Please copy exactly the lines from the top of the data through the line containing "Task: Click the China flag icon", and nothing else.
/---
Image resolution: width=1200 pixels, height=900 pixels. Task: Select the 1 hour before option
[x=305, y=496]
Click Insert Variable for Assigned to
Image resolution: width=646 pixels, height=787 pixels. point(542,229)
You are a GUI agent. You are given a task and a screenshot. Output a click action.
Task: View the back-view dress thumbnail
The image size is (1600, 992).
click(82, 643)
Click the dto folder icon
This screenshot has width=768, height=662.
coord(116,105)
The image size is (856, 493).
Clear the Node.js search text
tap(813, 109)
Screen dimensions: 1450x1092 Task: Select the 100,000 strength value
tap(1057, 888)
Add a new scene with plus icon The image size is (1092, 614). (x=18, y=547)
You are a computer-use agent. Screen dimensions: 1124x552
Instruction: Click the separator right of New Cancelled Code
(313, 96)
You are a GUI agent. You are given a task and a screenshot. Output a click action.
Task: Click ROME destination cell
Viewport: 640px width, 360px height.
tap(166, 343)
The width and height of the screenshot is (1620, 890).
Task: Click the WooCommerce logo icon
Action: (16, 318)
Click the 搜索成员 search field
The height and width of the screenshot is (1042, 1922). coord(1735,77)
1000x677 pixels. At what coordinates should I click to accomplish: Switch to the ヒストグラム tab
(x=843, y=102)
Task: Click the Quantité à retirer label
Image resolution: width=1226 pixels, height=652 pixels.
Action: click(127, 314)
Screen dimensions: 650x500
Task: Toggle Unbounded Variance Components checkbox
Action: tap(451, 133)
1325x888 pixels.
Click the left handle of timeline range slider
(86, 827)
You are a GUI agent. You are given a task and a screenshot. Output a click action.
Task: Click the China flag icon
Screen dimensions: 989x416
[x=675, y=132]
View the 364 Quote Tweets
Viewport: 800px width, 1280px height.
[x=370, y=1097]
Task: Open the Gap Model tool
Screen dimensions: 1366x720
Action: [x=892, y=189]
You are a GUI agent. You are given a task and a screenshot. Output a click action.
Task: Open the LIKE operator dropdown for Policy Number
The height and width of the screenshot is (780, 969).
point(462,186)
\---
ANSWER SPACE:
Image resolution: width=1200 pixels, height=900 pixels. Task: Select the 1 hour before option
[x=305, y=496]
Click Insert Variable for Assigned to
Image resolution: width=646 pixels, height=787 pixels. point(542,229)
You are a GUI agent. You are given a task and a screenshot. Output a click action.
Task: View the back-view dress thumbnail
The image size is (1600, 992).
click(82, 643)
Click the dto folder icon
This screenshot has width=768, height=662.
coord(116,105)
The image size is (856, 493).
Clear the Node.js search text
tap(813, 109)
Screen dimensions: 1450x1092 Task: Select the 100,000 strength value
tap(1057, 888)
Add a new scene with plus icon The image size is (1092, 614). (x=18, y=547)
You are a computer-use agent. Screen dimensions: 1124x552
Instruction: Click the separator right of New Cancelled Code
(313, 96)
You are a GUI agent. You are given a task and a screenshot. Output a click action.
Task: Click ROME destination cell
Viewport: 640px width, 360px height.
tap(166, 343)
The width and height of the screenshot is (1620, 890).
Task: Click the WooCommerce logo icon
Action: (16, 318)
Click the 搜索成员 search field
The height and width of the screenshot is (1042, 1922). coord(1735,77)
1000x677 pixels. At what coordinates should I click to accomplish: Switch to the ヒストグラム tab
(x=843, y=102)
Task: Click the Quantité à retirer label
Image resolution: width=1226 pixels, height=652 pixels.
Action: click(127, 314)
Screen dimensions: 650x500
Task: Toggle Unbounded Variance Components checkbox
Action: tap(451, 133)
1325x888 pixels.
Click the left handle of timeline range slider
(86, 827)
You are a GUI agent. You are given a task and a screenshot. Output a click action.
Task: Click the China flag icon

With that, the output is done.